Before we had time to pull our rope, a curtain of water exploded out of the slot canyon 300 feet above and crashed on top of us.
It was 5 a.m. in late August, peak monsoon season in Utah, and there were thunderstorms in the forecast. That was normal for this time of year, but the weather had been mild lately. My brother had driven to St. George to visit, and the plan was to go canyoneering in Zion National Park with two other buddies. Our objective? Descend through Behunin Canyon. With nine big, beautiful drops, it’s a Zion classic.
By reading guide books and studying topo maps, we knew Behunin had a lower flash flood potential than many other canyons in the park because it collects water from a relatively small area. Unlike other canyons that can flash from a rainstorm miles away, Behunin requires an especially intense storm right overhead. For that reason, it’s a better rainy season option than most.
With blue skies in all directions, we approached Behunin via the West Rim Trail. We stopped at the top of the first rappel to discuss our options. Once we dropped in, there’d be no turning back. But stoke was high, and the weather looked good. We roped up.
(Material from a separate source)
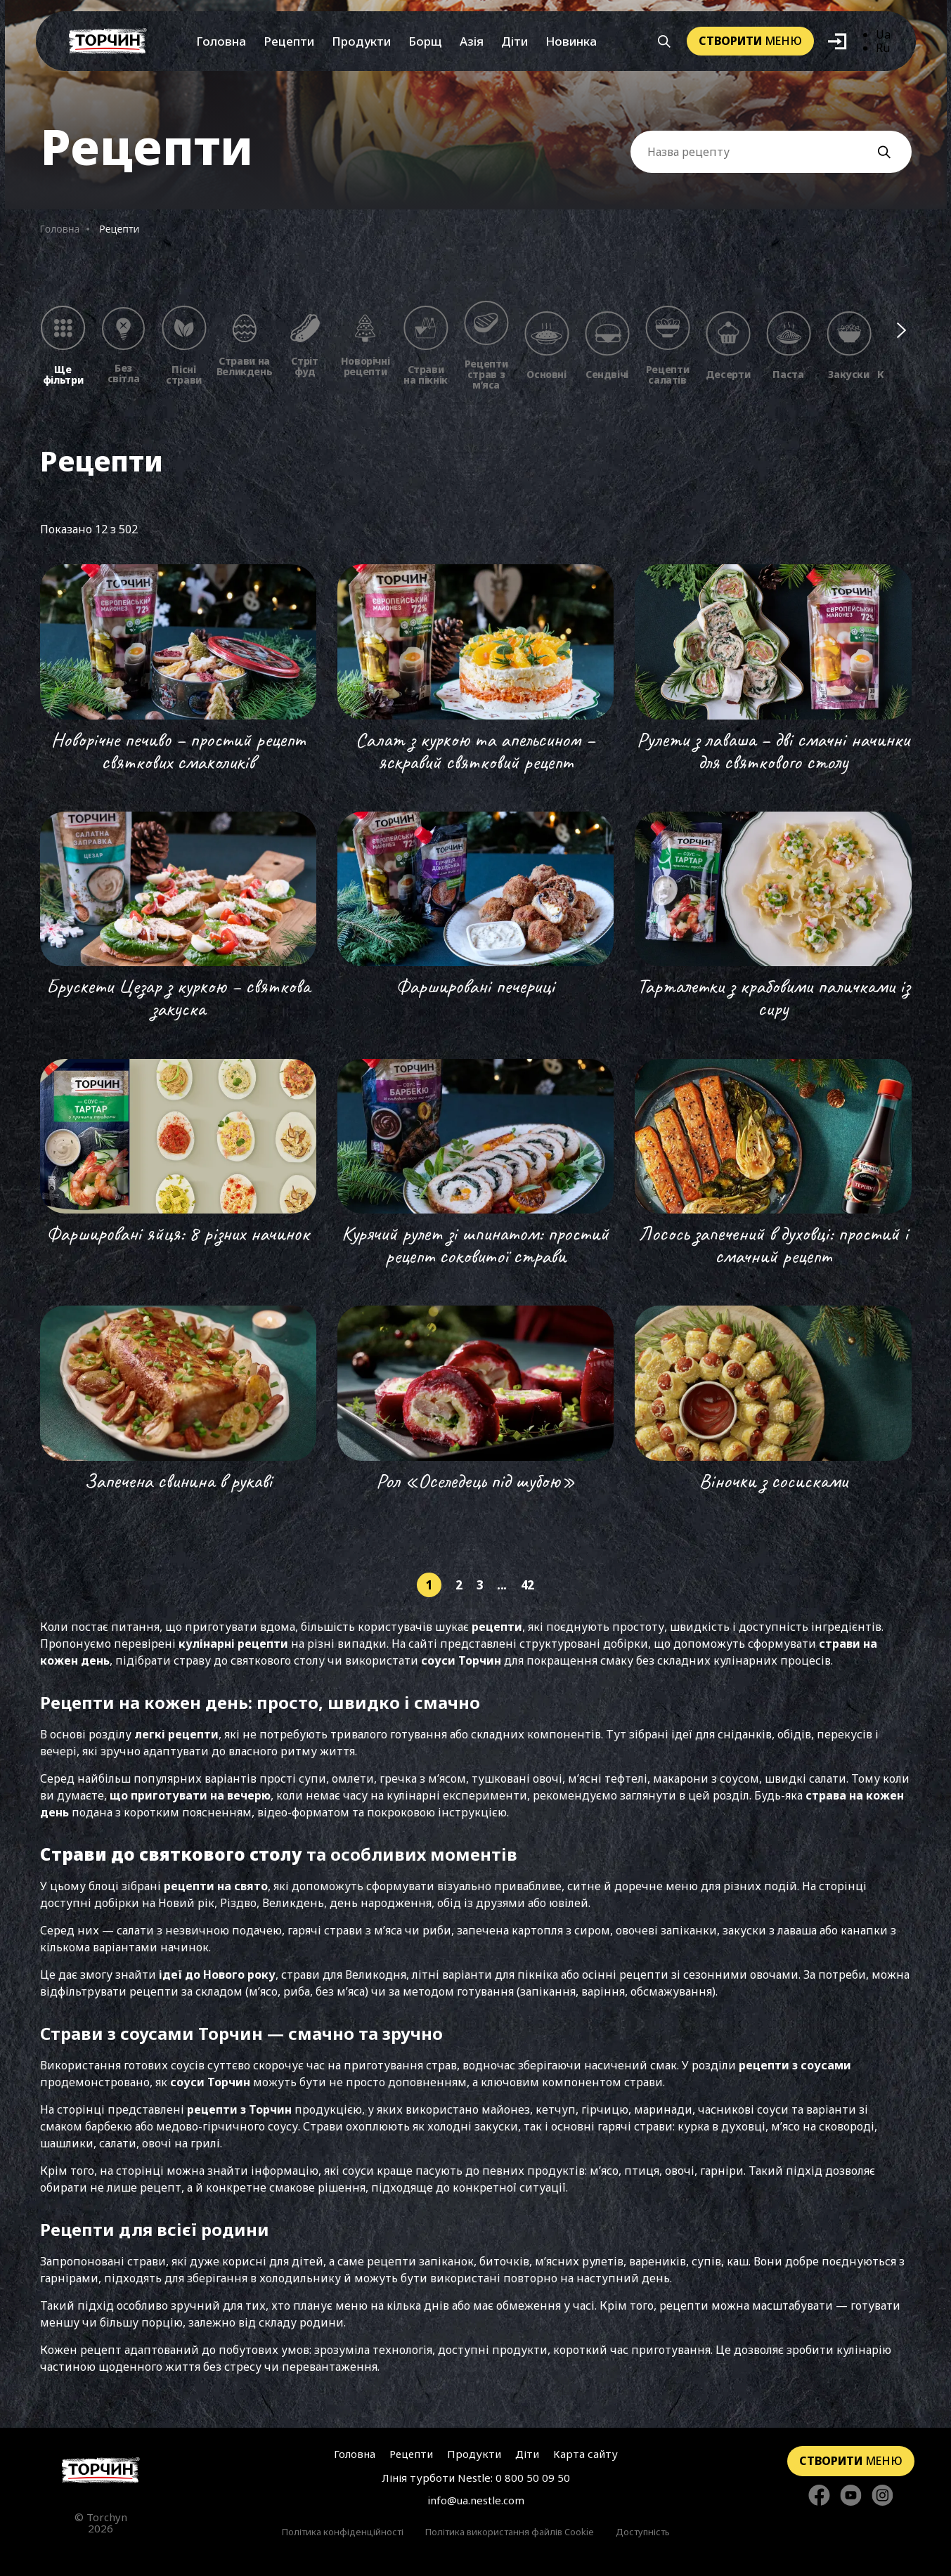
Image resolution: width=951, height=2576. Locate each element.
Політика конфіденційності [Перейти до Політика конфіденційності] (342, 2531)
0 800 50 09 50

It didn’t take long for us to see why the route is a classic. Rope length by rope length, we descended farther into a world of rust-colored rock. After the fourth rappel, we hit sandy floor, almost 550 feet from the canyon rim. The sun was shining, and everything was going as planned. We didn’t see a single cloud until the sixth rappel, but even then the sky didn’t seem all that threatening. We only had three more drops to go, so we took our time to savor the beauty.
Finally, we made it to the big payoff, a 300-foot, two-stage rappel with Zion’s entire panorama spread out before us. We had been in a narrow slot with a limited view of the sky for hours, but now we could finally see the bigger picture: thick, black rainclouds sweeping across the landscape. And headed right toward us.